■ Tarefa proposta ■
Reescreva o trecho do texto sobre o jogo do foguete que vai de "Considere que o" até "uma nave neutra.", trocando "programador" por "desenvolvedor".

■ Trecho do documento ■
1. Introdução
Imagine que um programador esteja criando um joguinho para telefone celular em que o objetivo seja comandar um foguete em uma viagem até Marte, sendo necessário para isso ultrapassar uma sequência de n naves espaciais que se encontram a sua frente (ex: 30 naves). Cada nave a ser ultrapassada pode ser de apenas um dos seguintes dois tipos:
- nave marciana (M): é a nave inimiga. Quando o foguete do jogador se deparar com esse tipo de nave, será preciso duelar. A nave marciana vai atirar e tentará derrubá-lo; por isso, o foguete só poderá ultrapassá-la, se contra-atacar e conseguir derrubá-la.
- nave neutra (~M): neste caso, não se trata de uma nave inimiga e o jogador deverá apenas ultrapassá-la. Caso o jogador se confunda e atire em uma nave neutra, perderá o jogo! (obs: a representação ~M escolhida para a nave neutra significa “não marciana”).
Considere que o programador deste joguinho tenha decidido que na primeira fase, o objetivo seja ultrapassar uma sequência de 30 naves. Para dar mais dificuldade ao jogo, ele quer que cada nave que surja na sequência tenha 80% de chance de ser uma nave marciana e apenas 20% de chance de ser uma nave neutra.

(Entradas de dados armazenados)

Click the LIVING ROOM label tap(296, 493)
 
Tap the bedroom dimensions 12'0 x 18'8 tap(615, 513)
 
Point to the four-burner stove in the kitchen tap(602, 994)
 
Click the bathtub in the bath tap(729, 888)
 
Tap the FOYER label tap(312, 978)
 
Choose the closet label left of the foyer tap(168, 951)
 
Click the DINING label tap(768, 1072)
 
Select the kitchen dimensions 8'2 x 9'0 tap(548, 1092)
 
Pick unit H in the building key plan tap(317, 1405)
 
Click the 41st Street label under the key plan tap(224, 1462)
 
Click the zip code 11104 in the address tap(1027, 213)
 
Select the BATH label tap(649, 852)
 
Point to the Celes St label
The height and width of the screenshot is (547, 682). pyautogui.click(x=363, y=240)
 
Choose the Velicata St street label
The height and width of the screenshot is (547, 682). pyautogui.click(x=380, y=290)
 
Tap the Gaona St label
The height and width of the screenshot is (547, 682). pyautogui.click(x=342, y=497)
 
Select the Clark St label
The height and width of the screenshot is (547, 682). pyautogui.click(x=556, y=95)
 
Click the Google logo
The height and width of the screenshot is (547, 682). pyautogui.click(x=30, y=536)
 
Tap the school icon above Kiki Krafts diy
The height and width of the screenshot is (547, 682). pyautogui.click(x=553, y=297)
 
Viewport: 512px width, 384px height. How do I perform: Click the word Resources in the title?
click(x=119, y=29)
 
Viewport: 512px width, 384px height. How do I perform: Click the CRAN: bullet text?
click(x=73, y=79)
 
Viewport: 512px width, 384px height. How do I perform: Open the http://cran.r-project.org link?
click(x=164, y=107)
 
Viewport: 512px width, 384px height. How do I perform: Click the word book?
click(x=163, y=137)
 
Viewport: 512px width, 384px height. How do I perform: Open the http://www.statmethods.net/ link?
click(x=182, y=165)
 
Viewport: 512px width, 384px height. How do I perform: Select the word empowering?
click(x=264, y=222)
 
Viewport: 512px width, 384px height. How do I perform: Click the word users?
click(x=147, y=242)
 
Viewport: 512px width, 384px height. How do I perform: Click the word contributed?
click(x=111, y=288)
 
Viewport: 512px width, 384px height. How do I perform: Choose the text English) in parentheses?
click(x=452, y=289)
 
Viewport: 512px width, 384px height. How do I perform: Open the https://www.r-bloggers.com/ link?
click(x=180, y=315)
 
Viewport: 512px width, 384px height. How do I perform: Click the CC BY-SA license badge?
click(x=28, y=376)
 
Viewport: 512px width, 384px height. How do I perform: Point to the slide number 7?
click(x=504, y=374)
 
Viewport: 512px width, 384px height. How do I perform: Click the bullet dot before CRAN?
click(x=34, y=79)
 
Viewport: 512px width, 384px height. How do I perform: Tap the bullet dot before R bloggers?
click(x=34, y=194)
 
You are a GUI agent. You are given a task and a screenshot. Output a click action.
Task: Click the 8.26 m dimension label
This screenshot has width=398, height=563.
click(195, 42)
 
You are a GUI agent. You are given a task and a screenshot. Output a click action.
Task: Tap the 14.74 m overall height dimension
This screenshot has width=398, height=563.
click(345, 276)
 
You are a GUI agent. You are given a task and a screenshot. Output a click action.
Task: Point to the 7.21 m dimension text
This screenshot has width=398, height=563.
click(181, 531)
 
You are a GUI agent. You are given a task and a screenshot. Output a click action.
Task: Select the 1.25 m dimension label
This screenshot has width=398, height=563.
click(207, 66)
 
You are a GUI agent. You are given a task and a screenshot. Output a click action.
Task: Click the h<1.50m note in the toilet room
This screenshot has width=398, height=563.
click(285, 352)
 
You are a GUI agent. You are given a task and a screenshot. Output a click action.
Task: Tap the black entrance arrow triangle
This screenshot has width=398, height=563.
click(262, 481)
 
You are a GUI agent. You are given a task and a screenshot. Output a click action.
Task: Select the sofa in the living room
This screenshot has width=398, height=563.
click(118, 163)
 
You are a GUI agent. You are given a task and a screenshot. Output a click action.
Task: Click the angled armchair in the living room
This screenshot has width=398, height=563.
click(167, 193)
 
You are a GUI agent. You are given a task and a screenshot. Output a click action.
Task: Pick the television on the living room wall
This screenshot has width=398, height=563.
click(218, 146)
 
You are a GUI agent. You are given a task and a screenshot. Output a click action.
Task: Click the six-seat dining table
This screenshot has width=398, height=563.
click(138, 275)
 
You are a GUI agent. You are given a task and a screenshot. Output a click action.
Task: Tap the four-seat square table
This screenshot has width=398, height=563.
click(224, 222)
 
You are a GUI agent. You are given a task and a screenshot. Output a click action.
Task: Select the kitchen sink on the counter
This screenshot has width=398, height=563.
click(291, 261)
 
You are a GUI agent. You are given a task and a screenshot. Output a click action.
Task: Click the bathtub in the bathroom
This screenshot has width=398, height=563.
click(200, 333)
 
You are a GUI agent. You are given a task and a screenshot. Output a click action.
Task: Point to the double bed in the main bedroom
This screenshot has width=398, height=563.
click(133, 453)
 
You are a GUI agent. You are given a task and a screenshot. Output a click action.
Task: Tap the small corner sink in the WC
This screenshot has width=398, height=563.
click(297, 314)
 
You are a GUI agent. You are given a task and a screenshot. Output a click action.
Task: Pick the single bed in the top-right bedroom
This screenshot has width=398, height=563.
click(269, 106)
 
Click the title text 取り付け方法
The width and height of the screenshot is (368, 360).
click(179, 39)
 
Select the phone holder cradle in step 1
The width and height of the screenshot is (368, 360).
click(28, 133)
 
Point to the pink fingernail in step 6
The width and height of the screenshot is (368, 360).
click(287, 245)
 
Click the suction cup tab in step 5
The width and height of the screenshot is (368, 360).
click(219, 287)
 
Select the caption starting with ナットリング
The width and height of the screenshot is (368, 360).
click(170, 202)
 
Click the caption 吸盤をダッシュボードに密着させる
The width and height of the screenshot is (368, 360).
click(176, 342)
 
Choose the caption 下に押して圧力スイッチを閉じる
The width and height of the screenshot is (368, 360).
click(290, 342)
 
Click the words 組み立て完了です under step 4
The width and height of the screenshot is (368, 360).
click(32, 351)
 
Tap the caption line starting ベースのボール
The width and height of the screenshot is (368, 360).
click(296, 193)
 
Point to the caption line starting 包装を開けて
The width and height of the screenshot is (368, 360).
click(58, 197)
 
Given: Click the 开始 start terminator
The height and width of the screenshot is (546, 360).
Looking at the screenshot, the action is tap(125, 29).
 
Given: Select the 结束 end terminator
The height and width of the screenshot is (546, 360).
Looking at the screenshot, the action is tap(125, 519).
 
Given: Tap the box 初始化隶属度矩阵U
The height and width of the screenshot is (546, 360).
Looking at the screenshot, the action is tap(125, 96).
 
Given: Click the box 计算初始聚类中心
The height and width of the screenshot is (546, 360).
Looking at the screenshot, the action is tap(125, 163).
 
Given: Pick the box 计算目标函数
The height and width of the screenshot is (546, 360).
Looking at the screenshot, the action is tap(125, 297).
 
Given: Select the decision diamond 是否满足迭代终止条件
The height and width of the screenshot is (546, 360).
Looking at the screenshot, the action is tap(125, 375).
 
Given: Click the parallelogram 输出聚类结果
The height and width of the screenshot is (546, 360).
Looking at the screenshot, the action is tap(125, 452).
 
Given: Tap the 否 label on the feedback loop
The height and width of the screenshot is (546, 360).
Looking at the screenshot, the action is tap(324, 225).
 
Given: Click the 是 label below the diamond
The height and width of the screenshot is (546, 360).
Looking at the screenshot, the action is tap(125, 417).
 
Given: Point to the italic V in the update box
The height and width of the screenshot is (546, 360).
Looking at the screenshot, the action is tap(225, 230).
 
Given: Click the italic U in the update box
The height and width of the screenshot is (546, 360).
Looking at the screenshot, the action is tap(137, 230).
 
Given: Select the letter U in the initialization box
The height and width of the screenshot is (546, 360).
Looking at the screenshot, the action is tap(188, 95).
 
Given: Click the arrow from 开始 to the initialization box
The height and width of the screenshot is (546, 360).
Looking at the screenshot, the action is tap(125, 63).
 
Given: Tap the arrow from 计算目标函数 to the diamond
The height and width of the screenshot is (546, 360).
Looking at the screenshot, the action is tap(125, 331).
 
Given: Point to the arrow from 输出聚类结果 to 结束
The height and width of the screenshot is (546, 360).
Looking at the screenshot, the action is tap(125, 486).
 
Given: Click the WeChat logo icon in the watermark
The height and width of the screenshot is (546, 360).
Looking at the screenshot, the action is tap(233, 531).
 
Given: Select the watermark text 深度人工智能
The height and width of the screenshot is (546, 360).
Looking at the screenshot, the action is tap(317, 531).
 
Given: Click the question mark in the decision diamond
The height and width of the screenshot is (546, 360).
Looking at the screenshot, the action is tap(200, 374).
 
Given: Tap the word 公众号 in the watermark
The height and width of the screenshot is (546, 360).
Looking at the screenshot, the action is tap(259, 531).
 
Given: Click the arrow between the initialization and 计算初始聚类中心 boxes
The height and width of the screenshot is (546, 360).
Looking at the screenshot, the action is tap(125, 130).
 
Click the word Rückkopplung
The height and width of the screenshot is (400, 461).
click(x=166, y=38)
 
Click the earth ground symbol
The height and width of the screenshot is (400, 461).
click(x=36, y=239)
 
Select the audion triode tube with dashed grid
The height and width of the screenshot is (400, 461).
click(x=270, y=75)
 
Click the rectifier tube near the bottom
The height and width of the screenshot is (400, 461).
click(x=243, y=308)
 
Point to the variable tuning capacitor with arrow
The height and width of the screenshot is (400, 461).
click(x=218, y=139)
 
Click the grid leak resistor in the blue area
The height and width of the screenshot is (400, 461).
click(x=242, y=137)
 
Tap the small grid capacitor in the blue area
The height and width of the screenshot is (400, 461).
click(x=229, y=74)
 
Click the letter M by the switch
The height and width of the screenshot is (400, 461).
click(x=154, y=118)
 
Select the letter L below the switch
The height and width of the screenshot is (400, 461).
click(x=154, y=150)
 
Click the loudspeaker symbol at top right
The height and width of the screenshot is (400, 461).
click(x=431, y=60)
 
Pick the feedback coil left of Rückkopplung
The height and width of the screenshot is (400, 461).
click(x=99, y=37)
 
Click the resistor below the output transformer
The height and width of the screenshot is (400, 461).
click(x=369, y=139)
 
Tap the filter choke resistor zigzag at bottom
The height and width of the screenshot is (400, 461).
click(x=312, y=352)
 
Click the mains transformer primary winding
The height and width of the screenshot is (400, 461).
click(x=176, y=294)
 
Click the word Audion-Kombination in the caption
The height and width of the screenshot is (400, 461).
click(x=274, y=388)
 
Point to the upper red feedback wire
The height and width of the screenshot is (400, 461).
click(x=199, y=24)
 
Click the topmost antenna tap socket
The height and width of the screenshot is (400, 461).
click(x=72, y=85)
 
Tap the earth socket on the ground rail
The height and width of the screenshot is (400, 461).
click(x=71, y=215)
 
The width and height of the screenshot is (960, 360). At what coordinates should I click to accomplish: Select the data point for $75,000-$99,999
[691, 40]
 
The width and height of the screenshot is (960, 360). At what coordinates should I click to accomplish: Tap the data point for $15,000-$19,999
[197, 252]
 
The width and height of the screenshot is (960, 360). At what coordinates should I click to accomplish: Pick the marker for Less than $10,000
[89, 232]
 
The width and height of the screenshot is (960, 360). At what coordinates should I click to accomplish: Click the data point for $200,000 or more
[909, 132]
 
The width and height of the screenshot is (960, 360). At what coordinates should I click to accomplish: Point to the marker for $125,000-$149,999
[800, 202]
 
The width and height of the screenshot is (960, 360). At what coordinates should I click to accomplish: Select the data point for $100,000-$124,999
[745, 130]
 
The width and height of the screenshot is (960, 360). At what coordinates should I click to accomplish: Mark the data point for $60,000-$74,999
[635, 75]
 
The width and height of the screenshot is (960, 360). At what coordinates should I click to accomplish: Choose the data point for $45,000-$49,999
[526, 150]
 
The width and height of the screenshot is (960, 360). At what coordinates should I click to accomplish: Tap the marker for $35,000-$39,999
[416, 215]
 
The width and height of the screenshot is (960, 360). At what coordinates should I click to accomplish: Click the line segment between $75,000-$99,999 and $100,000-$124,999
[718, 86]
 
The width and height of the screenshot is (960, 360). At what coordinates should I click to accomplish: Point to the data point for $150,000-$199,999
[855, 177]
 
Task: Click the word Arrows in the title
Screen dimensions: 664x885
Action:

■ Solução da tarefa ■
Considere que o desenvolvedor deste joguinho tenha decidido que na primeira fase, o objetivo seja ultrapassar uma sequência de 30 naves. Para dar mais dificuldade ao jogo, ele quer que cada nave que surja na sequência tenha 80% de chance de ser uma nave marciana e apenas 20% de chance de ser uma nave neutra.